Search through the entries for the word "widget" and copy every line that has it.

Segment Start: Input for this task

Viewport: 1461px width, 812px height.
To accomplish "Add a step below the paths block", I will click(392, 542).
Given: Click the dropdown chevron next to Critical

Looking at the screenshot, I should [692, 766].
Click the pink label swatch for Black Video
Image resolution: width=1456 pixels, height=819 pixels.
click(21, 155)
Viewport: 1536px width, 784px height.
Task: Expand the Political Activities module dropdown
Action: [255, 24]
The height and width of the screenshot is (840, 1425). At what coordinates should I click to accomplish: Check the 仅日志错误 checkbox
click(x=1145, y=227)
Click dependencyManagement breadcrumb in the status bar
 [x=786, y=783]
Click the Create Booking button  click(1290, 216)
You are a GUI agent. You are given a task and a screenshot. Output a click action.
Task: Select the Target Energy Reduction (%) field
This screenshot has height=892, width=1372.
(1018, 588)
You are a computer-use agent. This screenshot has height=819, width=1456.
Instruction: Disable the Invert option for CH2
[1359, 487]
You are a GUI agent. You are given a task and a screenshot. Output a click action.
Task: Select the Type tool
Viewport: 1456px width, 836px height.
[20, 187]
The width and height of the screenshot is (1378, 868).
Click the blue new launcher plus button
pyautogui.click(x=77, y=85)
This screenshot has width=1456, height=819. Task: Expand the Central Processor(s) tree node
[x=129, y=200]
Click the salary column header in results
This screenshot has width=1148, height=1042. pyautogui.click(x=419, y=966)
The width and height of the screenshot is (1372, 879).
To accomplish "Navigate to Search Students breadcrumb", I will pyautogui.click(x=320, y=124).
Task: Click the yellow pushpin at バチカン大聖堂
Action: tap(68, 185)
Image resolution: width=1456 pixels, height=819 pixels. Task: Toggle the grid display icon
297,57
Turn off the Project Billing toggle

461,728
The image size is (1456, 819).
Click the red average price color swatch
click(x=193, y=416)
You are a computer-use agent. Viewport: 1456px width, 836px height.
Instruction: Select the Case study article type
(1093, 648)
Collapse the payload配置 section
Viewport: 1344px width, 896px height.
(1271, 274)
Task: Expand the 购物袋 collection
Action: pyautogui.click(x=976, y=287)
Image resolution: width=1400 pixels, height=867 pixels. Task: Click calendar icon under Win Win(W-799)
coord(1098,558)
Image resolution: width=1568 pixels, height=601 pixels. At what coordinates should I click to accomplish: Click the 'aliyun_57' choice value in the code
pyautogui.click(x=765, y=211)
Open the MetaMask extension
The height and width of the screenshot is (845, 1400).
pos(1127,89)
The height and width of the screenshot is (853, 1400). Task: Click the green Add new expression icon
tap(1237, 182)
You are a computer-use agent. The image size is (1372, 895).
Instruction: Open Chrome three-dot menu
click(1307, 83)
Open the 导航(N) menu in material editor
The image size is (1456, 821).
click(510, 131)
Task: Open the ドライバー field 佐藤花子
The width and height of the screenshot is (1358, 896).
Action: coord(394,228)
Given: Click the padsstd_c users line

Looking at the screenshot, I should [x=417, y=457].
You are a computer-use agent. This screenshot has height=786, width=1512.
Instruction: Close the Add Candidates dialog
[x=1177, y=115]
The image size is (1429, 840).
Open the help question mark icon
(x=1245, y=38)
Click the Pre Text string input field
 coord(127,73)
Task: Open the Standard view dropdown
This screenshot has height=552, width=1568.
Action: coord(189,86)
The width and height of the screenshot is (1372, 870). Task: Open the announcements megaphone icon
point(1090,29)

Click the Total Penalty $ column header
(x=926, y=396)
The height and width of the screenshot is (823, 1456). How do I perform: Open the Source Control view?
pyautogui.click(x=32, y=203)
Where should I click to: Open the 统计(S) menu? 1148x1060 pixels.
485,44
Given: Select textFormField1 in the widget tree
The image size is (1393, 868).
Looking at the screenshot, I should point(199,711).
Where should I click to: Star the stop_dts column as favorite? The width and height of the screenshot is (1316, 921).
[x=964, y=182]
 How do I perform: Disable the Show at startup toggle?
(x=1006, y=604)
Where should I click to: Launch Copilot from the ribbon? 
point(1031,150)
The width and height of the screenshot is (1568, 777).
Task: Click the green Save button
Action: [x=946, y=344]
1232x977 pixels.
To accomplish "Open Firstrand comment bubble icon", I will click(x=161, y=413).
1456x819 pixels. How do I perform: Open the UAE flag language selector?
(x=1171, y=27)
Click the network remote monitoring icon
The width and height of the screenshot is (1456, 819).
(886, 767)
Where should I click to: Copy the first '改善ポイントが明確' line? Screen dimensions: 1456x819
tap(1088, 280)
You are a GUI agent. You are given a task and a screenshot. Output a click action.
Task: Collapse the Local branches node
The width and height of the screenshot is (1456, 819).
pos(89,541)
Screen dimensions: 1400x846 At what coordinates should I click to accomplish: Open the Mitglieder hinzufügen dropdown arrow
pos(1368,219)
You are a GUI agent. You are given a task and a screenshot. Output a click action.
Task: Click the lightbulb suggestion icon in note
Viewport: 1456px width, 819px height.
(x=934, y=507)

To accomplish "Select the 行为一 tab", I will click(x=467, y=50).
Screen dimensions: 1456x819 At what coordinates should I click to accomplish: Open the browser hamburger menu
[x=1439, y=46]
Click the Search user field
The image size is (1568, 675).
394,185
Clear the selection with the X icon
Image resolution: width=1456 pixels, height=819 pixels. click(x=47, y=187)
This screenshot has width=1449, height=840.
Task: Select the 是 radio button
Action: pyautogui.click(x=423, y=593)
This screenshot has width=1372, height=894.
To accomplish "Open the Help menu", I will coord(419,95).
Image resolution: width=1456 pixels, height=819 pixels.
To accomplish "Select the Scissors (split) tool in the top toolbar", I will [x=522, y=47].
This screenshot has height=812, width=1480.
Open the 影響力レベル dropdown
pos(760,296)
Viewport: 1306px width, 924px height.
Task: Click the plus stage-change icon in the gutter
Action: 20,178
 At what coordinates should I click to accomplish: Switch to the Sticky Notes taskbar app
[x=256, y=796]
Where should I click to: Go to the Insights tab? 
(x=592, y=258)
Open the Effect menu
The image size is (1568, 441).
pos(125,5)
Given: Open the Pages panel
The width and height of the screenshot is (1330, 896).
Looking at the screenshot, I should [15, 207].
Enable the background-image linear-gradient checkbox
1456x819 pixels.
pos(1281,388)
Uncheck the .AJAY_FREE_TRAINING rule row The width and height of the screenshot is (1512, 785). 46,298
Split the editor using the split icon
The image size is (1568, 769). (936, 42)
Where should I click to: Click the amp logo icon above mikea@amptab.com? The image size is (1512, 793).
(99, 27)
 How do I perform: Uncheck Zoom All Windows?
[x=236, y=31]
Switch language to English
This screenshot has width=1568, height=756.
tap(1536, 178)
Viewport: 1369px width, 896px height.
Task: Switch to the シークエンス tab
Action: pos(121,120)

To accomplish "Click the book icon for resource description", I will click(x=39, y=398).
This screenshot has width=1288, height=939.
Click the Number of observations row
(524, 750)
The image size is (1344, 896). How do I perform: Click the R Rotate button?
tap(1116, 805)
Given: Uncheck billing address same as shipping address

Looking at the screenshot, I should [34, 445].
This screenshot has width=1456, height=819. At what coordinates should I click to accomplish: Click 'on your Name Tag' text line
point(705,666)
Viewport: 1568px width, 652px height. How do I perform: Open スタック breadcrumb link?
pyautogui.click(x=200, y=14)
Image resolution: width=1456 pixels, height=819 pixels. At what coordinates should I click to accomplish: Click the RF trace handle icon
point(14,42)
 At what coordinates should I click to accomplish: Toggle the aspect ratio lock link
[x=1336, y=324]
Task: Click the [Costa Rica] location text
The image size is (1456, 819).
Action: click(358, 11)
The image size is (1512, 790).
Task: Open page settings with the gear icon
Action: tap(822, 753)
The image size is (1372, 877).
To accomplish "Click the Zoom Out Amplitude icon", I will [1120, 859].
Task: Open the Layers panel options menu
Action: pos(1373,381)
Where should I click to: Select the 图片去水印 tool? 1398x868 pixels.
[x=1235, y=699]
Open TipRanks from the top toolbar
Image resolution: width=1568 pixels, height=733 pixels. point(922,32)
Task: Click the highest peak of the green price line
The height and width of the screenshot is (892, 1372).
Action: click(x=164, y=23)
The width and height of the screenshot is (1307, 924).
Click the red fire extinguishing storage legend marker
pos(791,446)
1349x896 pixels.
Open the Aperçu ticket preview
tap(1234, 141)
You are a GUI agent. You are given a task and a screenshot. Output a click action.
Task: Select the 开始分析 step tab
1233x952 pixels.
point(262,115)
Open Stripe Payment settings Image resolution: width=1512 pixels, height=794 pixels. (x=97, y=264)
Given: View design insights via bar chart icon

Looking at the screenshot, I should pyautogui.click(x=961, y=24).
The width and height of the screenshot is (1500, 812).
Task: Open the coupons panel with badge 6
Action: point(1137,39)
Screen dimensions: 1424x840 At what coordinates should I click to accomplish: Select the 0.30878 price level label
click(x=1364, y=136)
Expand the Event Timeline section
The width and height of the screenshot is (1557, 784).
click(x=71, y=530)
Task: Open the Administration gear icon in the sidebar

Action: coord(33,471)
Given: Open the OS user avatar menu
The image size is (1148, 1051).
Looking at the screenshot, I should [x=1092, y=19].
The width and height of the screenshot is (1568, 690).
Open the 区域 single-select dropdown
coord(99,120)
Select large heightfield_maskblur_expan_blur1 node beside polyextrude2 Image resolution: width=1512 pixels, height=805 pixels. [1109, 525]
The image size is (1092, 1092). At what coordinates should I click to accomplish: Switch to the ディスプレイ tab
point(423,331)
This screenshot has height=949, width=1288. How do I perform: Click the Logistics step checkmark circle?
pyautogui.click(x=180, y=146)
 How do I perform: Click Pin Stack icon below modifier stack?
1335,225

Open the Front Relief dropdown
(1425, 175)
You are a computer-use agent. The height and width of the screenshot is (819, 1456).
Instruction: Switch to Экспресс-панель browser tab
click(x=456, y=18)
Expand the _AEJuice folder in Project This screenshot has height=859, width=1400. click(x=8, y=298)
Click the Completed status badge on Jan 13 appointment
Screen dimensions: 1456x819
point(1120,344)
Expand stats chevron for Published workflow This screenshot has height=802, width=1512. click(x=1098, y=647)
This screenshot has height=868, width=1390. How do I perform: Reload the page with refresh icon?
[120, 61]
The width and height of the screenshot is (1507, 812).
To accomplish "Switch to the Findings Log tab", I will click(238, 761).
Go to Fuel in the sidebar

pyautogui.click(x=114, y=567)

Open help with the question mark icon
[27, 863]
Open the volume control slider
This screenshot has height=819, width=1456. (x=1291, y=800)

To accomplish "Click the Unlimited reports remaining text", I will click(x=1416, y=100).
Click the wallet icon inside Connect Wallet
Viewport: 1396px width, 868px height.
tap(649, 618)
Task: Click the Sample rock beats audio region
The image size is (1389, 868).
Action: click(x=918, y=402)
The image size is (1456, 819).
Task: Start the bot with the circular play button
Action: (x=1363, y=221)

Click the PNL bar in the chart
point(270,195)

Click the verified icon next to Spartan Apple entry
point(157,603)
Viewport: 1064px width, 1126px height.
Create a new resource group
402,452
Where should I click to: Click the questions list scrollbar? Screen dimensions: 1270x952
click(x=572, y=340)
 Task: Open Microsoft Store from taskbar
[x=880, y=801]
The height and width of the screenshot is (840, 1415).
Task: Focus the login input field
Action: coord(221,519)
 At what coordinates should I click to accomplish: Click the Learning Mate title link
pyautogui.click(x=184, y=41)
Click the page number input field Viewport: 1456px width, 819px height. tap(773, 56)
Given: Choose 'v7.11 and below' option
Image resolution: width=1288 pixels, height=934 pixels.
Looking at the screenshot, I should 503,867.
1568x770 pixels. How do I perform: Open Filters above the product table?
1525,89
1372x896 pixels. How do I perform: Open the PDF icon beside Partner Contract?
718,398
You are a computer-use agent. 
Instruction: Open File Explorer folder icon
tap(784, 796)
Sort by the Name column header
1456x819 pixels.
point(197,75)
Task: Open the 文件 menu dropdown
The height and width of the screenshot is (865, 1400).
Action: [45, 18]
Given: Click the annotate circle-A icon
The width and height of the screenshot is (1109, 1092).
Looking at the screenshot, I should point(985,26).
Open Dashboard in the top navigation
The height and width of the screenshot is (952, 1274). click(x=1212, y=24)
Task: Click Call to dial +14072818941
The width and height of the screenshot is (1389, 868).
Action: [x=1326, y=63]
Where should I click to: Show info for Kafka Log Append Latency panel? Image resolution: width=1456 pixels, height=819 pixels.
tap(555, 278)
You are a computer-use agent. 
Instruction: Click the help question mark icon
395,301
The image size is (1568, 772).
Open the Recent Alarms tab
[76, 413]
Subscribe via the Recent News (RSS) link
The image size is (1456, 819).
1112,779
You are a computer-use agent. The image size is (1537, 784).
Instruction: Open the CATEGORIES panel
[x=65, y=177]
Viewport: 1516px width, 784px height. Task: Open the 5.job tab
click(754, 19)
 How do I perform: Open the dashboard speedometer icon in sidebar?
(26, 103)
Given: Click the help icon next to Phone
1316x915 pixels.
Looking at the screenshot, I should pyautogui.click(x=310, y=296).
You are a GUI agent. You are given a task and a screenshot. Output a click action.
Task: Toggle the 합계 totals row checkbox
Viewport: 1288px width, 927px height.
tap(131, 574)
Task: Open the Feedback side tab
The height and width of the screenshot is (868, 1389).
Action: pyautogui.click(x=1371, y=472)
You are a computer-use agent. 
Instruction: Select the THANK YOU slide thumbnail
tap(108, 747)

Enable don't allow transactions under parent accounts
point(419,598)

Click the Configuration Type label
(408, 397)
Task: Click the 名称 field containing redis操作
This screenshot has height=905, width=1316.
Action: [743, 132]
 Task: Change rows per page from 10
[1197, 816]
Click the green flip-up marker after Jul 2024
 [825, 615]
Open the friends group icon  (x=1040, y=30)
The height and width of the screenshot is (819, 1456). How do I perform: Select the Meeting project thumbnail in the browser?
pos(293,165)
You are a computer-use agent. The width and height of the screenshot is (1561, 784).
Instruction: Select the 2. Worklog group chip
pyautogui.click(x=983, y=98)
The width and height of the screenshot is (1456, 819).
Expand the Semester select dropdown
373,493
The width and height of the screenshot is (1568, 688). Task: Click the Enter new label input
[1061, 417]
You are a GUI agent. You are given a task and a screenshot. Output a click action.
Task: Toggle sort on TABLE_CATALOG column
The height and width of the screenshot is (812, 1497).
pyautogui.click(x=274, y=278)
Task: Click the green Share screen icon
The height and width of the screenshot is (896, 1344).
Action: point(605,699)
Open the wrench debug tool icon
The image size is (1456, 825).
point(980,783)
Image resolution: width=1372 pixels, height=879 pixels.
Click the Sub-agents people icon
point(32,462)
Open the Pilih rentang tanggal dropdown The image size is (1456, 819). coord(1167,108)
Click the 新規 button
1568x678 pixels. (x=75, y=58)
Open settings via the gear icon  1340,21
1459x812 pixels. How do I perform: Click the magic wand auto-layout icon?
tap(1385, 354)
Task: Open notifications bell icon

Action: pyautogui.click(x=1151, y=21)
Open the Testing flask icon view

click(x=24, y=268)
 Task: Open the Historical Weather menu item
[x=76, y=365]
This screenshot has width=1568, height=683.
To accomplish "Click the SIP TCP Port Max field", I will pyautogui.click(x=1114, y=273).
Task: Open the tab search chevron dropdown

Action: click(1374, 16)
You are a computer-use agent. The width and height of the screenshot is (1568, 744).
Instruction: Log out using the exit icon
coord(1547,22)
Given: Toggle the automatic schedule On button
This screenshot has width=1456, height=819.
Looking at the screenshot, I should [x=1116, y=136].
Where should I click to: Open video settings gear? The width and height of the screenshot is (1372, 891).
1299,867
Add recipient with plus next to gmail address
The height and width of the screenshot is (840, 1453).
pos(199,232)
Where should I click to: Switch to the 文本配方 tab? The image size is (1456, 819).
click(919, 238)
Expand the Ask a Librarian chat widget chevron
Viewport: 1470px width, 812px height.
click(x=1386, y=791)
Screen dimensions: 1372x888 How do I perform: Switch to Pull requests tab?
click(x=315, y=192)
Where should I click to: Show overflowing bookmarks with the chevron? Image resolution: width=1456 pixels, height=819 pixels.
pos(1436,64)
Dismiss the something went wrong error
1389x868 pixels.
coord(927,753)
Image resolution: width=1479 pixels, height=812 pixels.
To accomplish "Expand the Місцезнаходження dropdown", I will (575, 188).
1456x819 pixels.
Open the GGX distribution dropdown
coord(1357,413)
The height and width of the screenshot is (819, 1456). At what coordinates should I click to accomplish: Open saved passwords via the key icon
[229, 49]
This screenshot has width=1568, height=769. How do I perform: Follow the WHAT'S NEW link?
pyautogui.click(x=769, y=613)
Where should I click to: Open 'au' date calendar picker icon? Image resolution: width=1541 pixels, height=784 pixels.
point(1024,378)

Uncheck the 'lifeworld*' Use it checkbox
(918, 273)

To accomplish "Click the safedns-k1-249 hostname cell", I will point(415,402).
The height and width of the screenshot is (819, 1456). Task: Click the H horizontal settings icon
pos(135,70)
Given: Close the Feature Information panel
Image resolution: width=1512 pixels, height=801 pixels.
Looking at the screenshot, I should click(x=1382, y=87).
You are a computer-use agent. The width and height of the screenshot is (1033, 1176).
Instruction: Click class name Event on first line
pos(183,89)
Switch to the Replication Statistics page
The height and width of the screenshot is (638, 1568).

Segment End: Input for this task

▸ Answer to the problem
Given: Select textFormField1 in the widget tree
Expand the Ask a Librarian chat widget chevron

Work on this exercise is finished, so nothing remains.